Start of RECORDS FOR THIS TASK

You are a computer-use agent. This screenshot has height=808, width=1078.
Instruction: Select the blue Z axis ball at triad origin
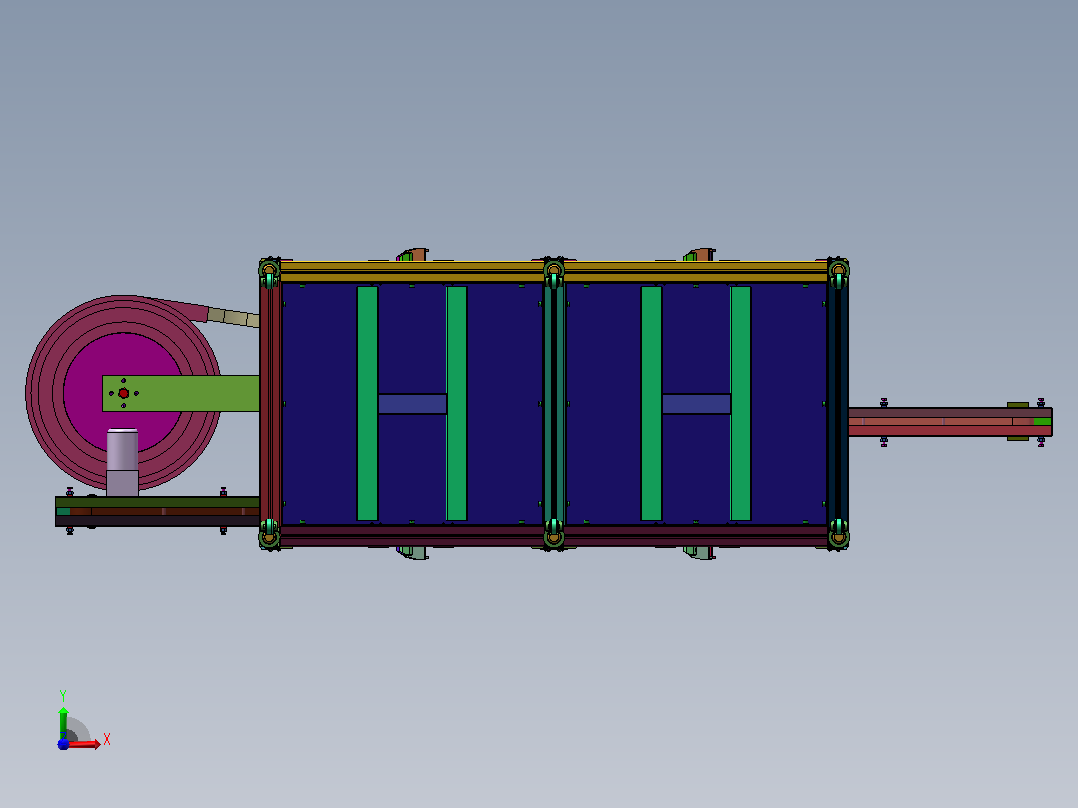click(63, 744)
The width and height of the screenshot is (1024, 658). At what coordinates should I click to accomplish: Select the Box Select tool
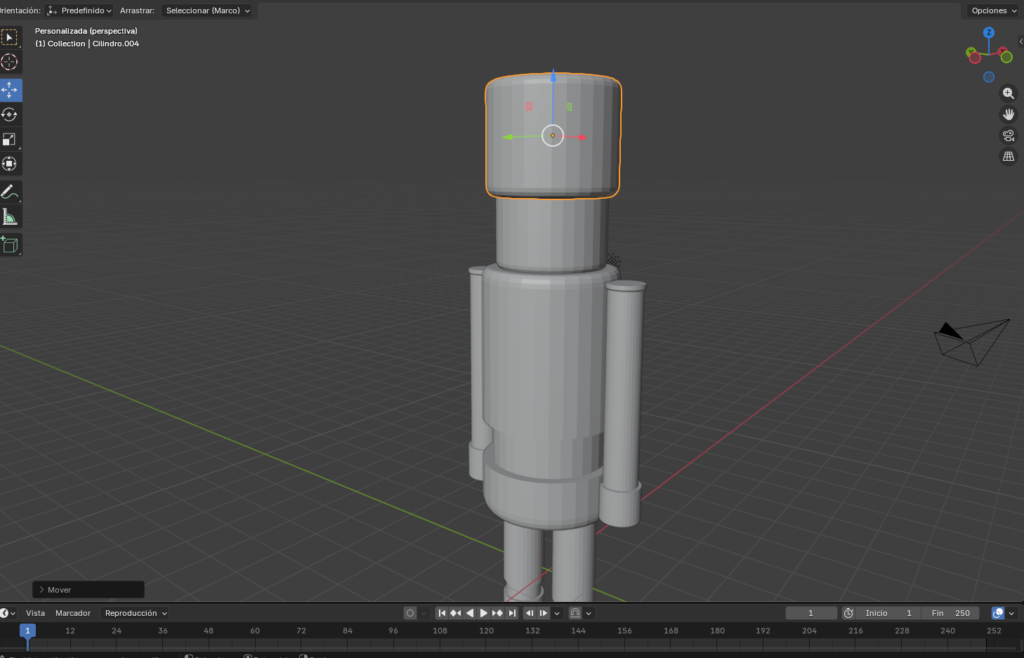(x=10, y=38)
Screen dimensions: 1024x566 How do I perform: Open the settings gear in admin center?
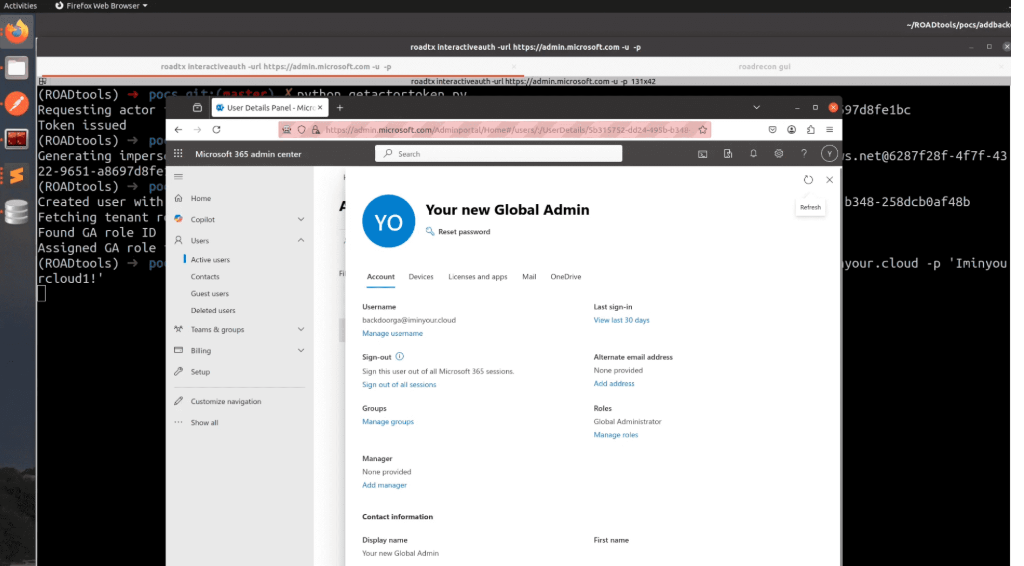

End of RECORDS FOR THIS TASK

▸ **ACTION ITEM**
When you copy the data above, keep each line exact and omit the pictures.

▸ **EXPECTED OUTPUT**
You are a computer-use agent. This screenshot has height=808, width=1078.
Instruction: Select the blue Z axis ball at triad origin
click(63, 744)
The width and height of the screenshot is (1024, 658). At what coordinates should I click to accomplish: Select the Box Select tool
(x=10, y=38)
Screen dimensions: 1024x566 How do I perform: Open the settings gear in admin center?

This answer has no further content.